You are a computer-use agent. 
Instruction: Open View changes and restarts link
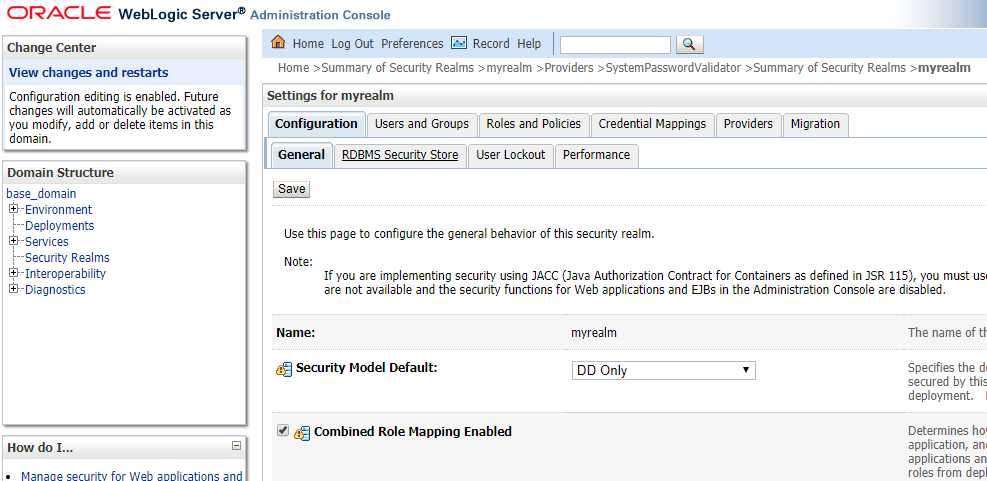[88, 73]
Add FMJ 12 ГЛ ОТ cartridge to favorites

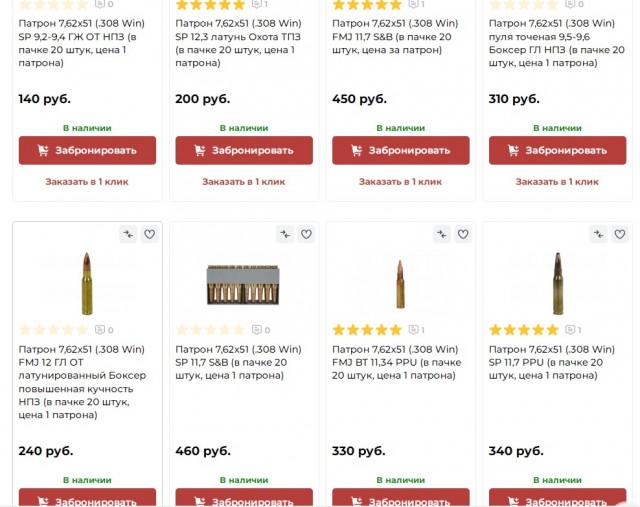149,234
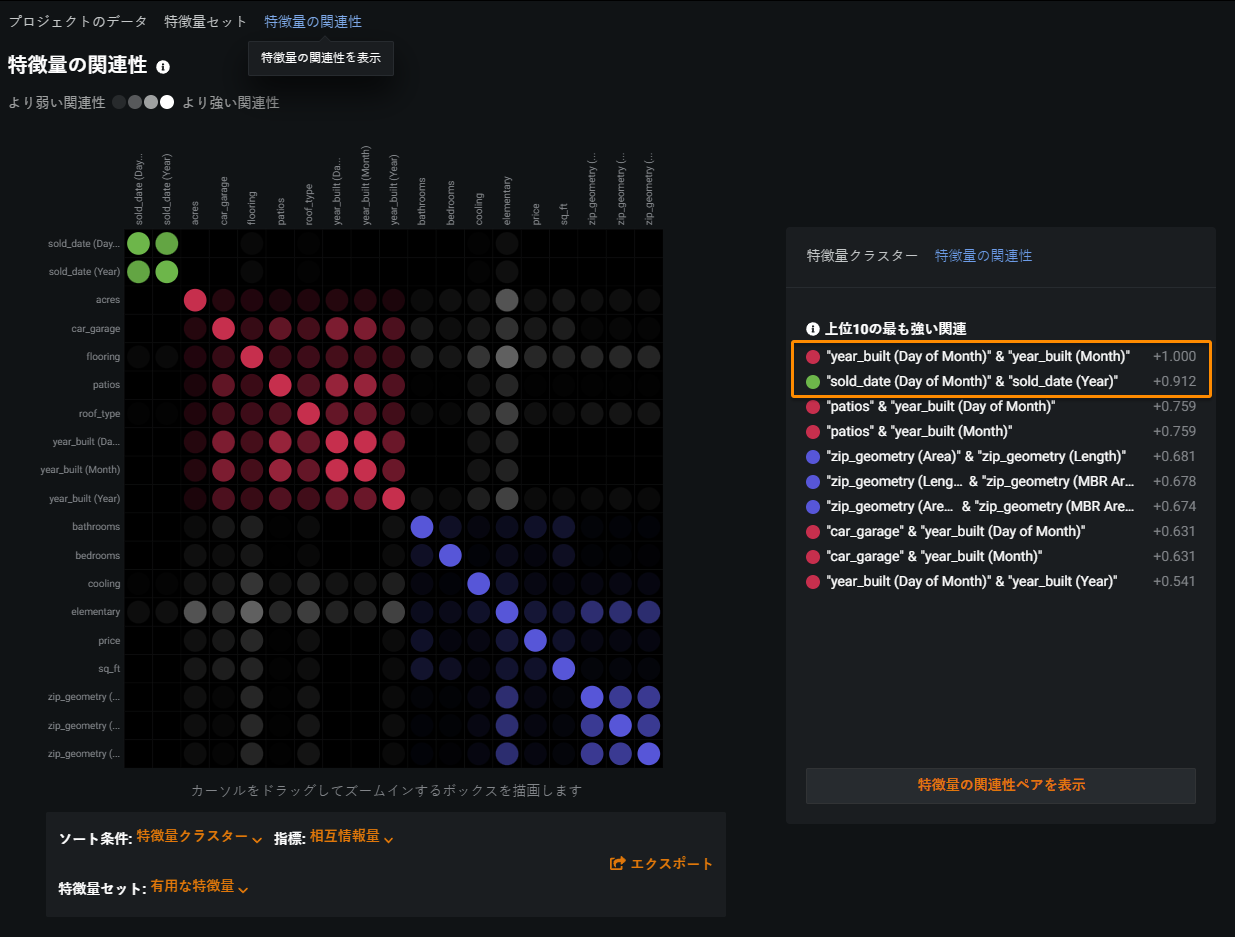Screen dimensions: 1235x937
Task: Click the acres diagonal red cell in the matrix
Action: [x=195, y=300]
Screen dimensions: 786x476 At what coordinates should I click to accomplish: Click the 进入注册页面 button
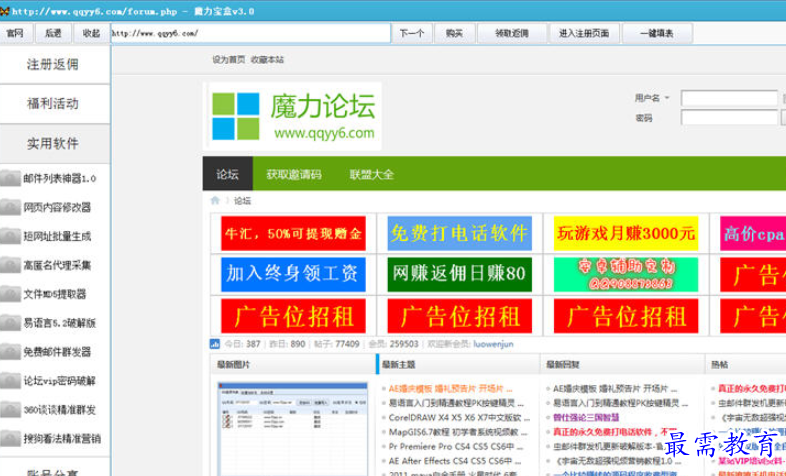point(584,33)
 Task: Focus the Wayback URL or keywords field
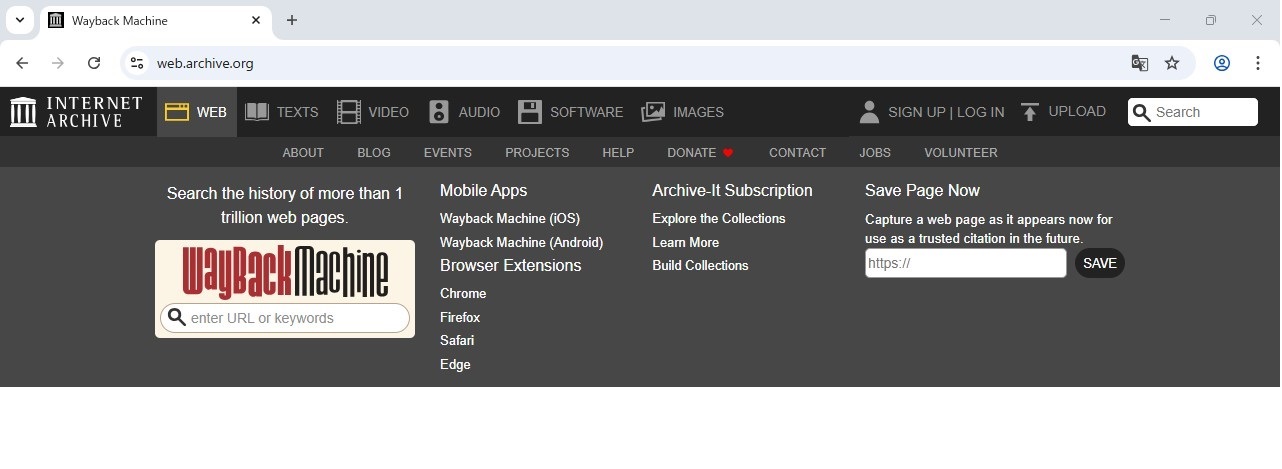pos(295,318)
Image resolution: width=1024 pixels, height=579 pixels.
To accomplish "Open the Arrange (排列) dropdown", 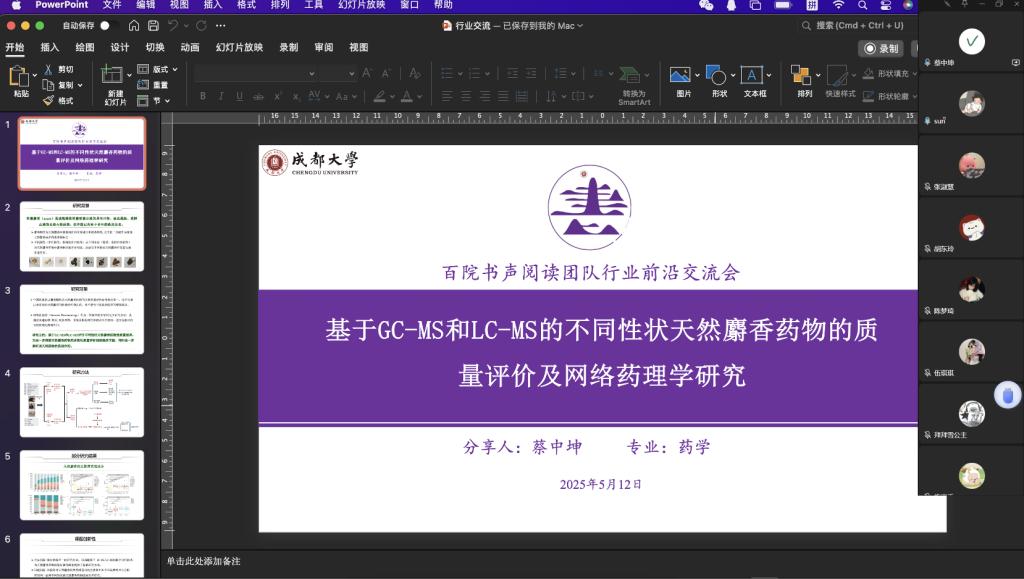I will coord(803,80).
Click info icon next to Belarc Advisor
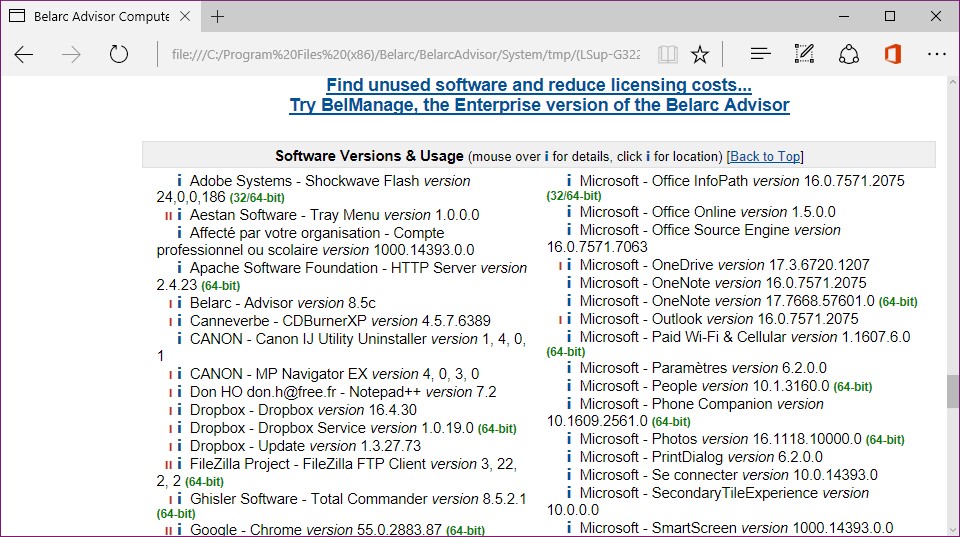Screen dimensions: 960x537 (x=180, y=303)
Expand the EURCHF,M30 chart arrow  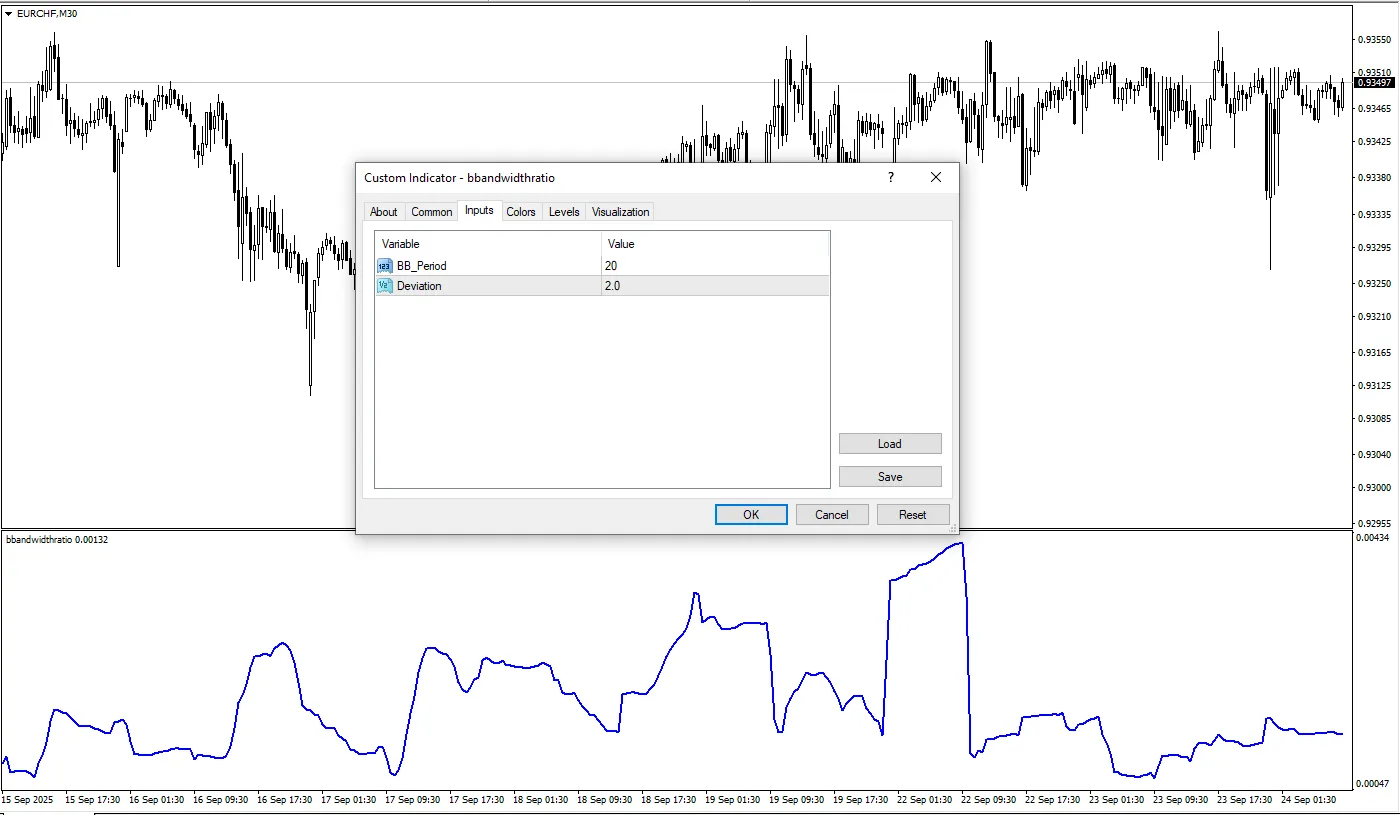pos(9,14)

▸ **ACTIVITY**
Beginning at the line that has "Screen dimensions: 786x476" and ending at the line that has "Image resolution: width=1024", restate the listing above word for word, pictures left out.

▸ **TASK SOLUTION**
Screen dimensions: 786x476 At what coordinates should I click to accomplish: Click the 进入注册页面 button
point(584,33)
 Task: Focus the Wayback URL or keywords field
pos(295,318)
Image resolution: width=1024 pixels, height=579 pixels.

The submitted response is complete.